As soon as he set off on the bike, my heart sank.  The son of a competitive triathlete was riding a bike that was WAY too small for him.  I was planning on getting him a new bike this year, but thought we could wait.  I was wrong.  His little legs were spinning like Mark Cavendish in the final 100 meters of a road race while the other kids flew past him like he was going backwards.  I could not have been more embarrassed for my lack of action in getting him a bike suitable for the race.

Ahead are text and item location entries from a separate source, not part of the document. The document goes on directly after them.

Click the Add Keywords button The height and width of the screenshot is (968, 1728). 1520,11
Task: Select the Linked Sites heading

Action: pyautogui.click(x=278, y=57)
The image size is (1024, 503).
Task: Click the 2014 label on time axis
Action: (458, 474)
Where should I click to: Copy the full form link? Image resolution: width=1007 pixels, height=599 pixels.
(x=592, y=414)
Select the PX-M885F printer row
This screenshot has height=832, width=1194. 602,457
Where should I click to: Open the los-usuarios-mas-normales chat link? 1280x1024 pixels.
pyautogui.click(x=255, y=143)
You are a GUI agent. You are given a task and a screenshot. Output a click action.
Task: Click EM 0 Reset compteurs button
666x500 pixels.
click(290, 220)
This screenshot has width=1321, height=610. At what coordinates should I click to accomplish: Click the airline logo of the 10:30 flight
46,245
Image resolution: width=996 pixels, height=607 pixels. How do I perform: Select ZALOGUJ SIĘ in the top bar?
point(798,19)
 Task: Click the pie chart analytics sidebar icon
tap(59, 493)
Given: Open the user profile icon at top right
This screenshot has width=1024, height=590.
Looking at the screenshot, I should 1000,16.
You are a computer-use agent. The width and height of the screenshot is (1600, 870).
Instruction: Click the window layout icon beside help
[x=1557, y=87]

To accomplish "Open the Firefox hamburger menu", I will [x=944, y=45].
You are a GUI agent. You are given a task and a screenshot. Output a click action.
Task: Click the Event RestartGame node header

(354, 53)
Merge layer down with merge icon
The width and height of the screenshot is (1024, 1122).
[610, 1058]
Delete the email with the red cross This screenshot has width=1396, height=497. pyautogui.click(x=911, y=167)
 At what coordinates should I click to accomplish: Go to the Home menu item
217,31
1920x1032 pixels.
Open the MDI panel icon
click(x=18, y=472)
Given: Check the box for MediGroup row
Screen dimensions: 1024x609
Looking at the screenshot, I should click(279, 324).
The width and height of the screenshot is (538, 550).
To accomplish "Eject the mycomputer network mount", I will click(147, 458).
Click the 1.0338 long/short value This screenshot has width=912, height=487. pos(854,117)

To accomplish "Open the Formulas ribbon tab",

It was up to the kids (and spectating parents) to count their laps for the bike leg.  When Alasdair was passing transition after his second lap, he wound up in the middle of a group of older kids, finishing their third.  The race officials were flagging kids into transition and in the confusion, Alasdair dismounted and went into T2.  I made it over to him just as he racked his bike and took off his helmet.  I explained that he had only done 2 laps and he should have done 3.  The race official in transition heard our conversation and said not to worry about it, he could just go out on the run.  After a second or two of thought, he put his helmet back on, grabbed his bike and headed out to complete his third lap.  At that moment, I was the proudest parent there.

After completing his third lap, Alasdair set off on the last 1/2 mile run.  Again, he ran the entire way and finished the race in 19:49, 32nd out of 37.  When we asked how it was, he said only one thing, "It was a lot longer than I expected."

We have since bought him a new bike, 2 sizes bigger and he is now tearing up the neighborhood getting ready for his next event.

I had set a goal for myself to break the one hour mark at this race.  It was my first race of the year and it was a sprint distance (I have not done a short race in a few years), so I was not sure how I was going to do.  I had faith in my training and fitness level, but race days are always a bit questionable.

Although I have improved greatly, I never considered myself a good runner.  I usually seeded myself near the middle of the pack at a run start.  This time, I decided to jump right into the front, about 3 people back from the start line.  The gun went off and I started fast, but not an all out sprint.  In about 10 seconds, there was a small group in the front and I was right with them.  I thought to myself that this was nice being with the lead group, but I won't be able to stay with them.  Well, I kept saying that over and over, minute after minute, but I never got dropped.  I came into T1 in about 30th place overall.

There is nothing more encouraging than running into T1 and seeing bikes packed from wall to wall.  This was my first time witnessing this little confidence and energy booster.  I set out on the bike course, battled the crazy winds and finished with the 22nd fastest bike split.

I went into T2 about 7 seconds behind a group of 10.  About a half mile into the second run, I was unable to close the gap on the group in front of me.  I looked behind me on a straightaway and did not see anyone coming.  At that point, my position was sealed, so I pulled up just a bit and cruised to the finish in 56:19, 1st in my age group and 21st overall.

My first podium finish.  We spent the rest of the day celebrating Mother's Day with Tara and riding the high of our morning victories and successes.  A perfect day and start to our season, sans the blown engine in my truck on the way home from the race!